TASK BRIEF: Reproduce the entries shown below only from the line with "The image size is (839, 676)." down to the line with "You are a computer-use agent. 1337x818", keeping both end lines and copying each one exactly.

PROVIDED MATERIAL:
- - - -
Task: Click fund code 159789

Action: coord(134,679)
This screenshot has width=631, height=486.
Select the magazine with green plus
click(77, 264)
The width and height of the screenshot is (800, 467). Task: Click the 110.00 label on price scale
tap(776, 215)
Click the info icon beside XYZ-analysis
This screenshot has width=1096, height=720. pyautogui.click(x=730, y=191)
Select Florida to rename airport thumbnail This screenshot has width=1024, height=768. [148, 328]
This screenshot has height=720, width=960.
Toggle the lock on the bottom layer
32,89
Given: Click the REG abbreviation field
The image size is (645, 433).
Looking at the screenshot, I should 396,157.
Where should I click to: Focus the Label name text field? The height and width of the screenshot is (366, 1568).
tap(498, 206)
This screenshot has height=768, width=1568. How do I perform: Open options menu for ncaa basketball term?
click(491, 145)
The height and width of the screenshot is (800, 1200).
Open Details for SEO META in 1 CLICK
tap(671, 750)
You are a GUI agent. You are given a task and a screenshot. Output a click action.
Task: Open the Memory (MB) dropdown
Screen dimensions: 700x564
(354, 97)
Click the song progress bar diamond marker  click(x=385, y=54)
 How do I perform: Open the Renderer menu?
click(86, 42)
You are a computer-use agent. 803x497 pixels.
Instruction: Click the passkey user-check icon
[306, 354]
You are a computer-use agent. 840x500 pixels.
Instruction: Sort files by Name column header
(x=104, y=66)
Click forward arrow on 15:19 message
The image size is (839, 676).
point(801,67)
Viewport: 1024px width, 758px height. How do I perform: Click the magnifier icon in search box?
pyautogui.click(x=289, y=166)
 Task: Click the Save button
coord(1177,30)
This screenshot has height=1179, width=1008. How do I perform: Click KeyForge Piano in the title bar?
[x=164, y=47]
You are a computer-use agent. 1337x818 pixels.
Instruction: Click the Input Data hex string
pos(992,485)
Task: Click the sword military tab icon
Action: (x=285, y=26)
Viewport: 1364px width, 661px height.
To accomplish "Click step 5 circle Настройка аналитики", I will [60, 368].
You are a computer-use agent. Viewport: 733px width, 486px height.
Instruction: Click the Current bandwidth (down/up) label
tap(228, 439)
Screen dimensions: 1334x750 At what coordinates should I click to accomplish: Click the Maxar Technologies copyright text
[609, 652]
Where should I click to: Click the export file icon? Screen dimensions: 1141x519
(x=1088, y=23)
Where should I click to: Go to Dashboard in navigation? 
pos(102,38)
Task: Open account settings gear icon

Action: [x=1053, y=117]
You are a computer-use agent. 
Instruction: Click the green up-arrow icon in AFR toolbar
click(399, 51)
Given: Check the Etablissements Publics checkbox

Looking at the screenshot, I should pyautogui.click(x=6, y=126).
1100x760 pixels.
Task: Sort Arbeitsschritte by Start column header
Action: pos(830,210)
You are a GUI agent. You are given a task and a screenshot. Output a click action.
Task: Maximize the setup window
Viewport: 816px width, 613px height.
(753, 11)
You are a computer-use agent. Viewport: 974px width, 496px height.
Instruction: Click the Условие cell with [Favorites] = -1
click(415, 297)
- - - -
WRITTEN SOLUTION:
The image size is (839, 676).
point(801,67)
Viewport: 1024px width, 758px height. How do I perform: Click the magnifier icon in search box?
pyautogui.click(x=289, y=166)
 Task: Click the Save button
coord(1177,30)
This screenshot has height=1179, width=1008. How do I perform: Click KeyForge Piano in the title bar?
[x=164, y=47]
You are a computer-use agent. 1337x818 pixels.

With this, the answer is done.